What Happens Once Your House Goes Under Contract?
Erica Dhawan ● January 10, 2019
You hired a Realtor, prepared your property for market, kept your house in immaculate condition for showings, found an interested and qualified buyer, and you finally have a ratified (signed by buyer and seller) contract. Nothing else to do, right? On the contrary, though you’re nearing a sale, there is now a closing process, which should be managed carefully by your Realtor or a qualified member of his/her team. Considering the serious legal implications associated with such a large transaction, you’ll definitely want assistance from someone with plenty of experience in home sales.
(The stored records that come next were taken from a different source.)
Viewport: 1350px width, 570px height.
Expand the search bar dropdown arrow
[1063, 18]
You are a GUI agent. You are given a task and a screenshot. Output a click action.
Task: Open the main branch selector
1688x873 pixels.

On the Multiple Listing Service (MLS), the status of your property will change from “active” to “under contract” or “pending”. This lets the public know that you’ve accepted an offer, but the deal is not complete. Your home will not have a “sold” status on the MLS until after settlement. The sign in your front yard will also indicate “under contract”.
In the DC metro area, settlement (another term for closing) generally happens within 30-45 days after the contract is signed. During this period, information is exchanged between various parties. For sellers, it’s mostly a time of waiting (anxiously, no doubt) and packing while buyers conduct the inspections agreed to in your contract, the lender processes the loan application, and the title company ensures that anyone with claims to the property receives their portion of the proceeds when the deed is transferred to the new owners.
All contract contingencies have tight deadlines. Your agent should provide you with a clear schedule and keep in close contact with all parties to ensure the deadlines are met.
The home inspection is a milestone in this process. Inspections are generally paid for by the buyers and they reveal things about the house that can’t be seen with the naked eye. Therefore, once the buyers have the results, they may ask you to repair or replace items.
Your agent will guide you regarding what to fix (usually anything that addresses a safety issue) and when to counter-offer. As with the sale price, you can negotiate inspection results.
Another milestone is the home appraisal, which is ordered by the lending institution to ensure that the property’s value is commensurate with the amount of money they are giving to the borrower. Since the home is used as collateral for the mortgage loan, the bank wants to make sure they can recoup the money if the borrower defaults.
Once in a blue moon (about five percent of the time, according to the National Association of Realtors), buyers will back out of the contract before closing, usually due to issues with the home inspection or with financing. When the buyers submitted their offer, they also provided an earnest money deposit (typically one to ten percent of the purchase price), which is kept in an escrow account until closing. Depending on how your contract is worded, they may be entitled to some or all of their deposit back. 77% of contracts include contingencies, which legally allow for buyers to back out in certain circumstances and not lose any money. This is why it’s crucial to understand the contingencies before you sign the contract. If a buyer cancels the contract simply due to “cold feet,” you as the seller are entitled to keep their earnest money deposit.
Once all contingencies are met and the lender has finished processing the loan, you will receive a loan commitment letter, which means the buyers have been approved for the mortgage. Now you’re 95% of the way there! At this point, you can:
- Call your utility companies to take your name off the accounts as of the closing date (make sure they don’t shut anything off on that date though, as the new owners will need lights and running water at the final walkthrough)
- Contact the post office to have your mail forwarded and notify necessary parties of your address change
- Schedule movers
- Call homeowner’s insurance to cancel your policy on that property
- Gather all instruction manuals, warranties, contractor receipts, house keys, garage remotes, etc. in one place for the new owners. You might even create a document for them that explains certain things about the property they need to know, like the alarm code or how to work the home theater.
When settlement day arrives, you may or may not have to show up at the title office (ask your agent). Unless you’ve negotiated a rent-back in your contract, allowing you more time in the property after closing, you should have vacated by this date. The buyers will do a final walkthrough of the property to make sure it’s in the condition agreed to in the contract. You and the buyers will sit at the settlement table to sign documents, pay off your mortgage, and receive any proceeds from the sale. You’ll hand over your keys and ownership of the property will have officially changed hands. Congratulations!
The last item on your to-do list is to visit Zillow or Google and leave a review of your agent for future home buyers and sellers.